And mapping the structured data into a three-tuple set according to the constraint of the government body in the step 2 by using a D2R tool, mapping the table header of the structured data into government terms in the government body, and mapping the field names of the structured data into attribute names of corresponding entities.
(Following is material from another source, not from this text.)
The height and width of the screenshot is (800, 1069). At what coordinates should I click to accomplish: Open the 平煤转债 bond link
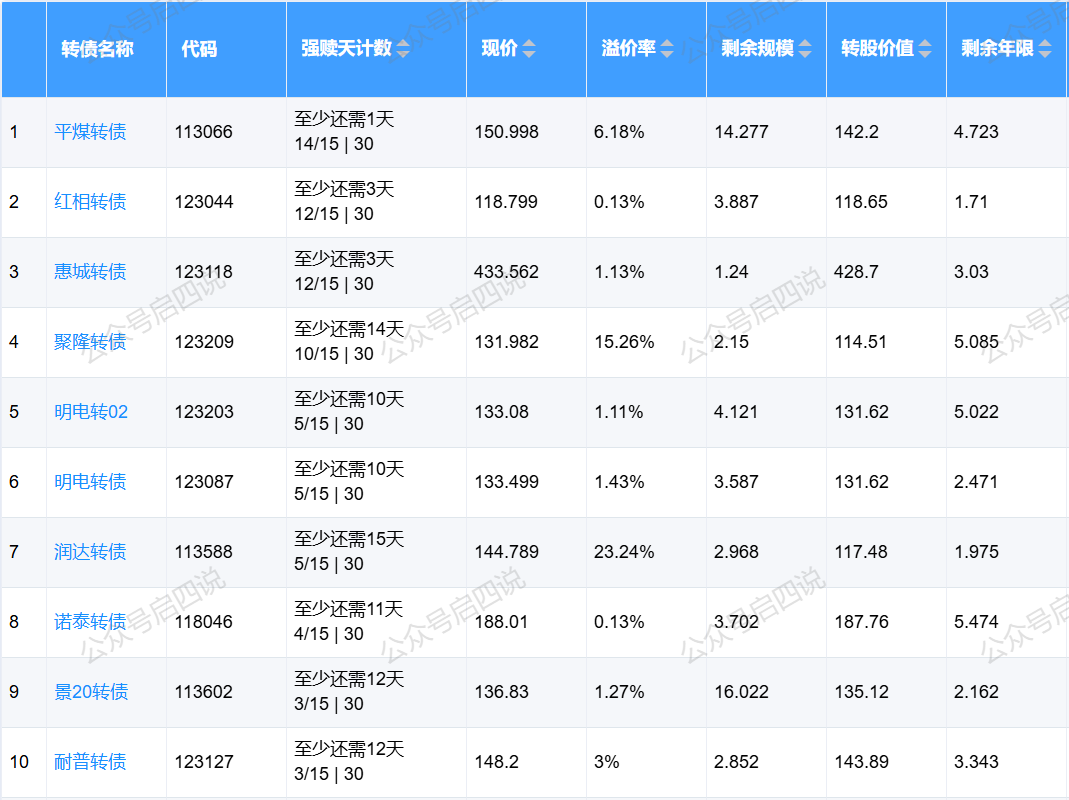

FIG. 4 is an example of mapping structured data to triples.
And 4, step 4: using BERT-BiLSTM-CRF model to extract entities, fig. 6 is a structure diagram thereof, and the specific flow is as follows: labeling a government entity in the government knowledge data set obtained in the step 1 by adopting a BIO system for training a BERT model, wherein FIG. 5 is a labeling example (wherein B is the beginning of a noun phrase, I is the middle of the noun phrase, and O is not the noun phrase), and converting the government knowledge data set obtained in the step 1 into word vectors by using the trained BERT model; inputting the word vector into a BILSTM model, extracting characteristic information through training to obtain a characteristic vector, outputting the characteristic vector to a CRF layer, and calculating to obtain an optimal labeling sequence; and 3, using the rule in the step 3 to constrain the entity in the annotation sequence.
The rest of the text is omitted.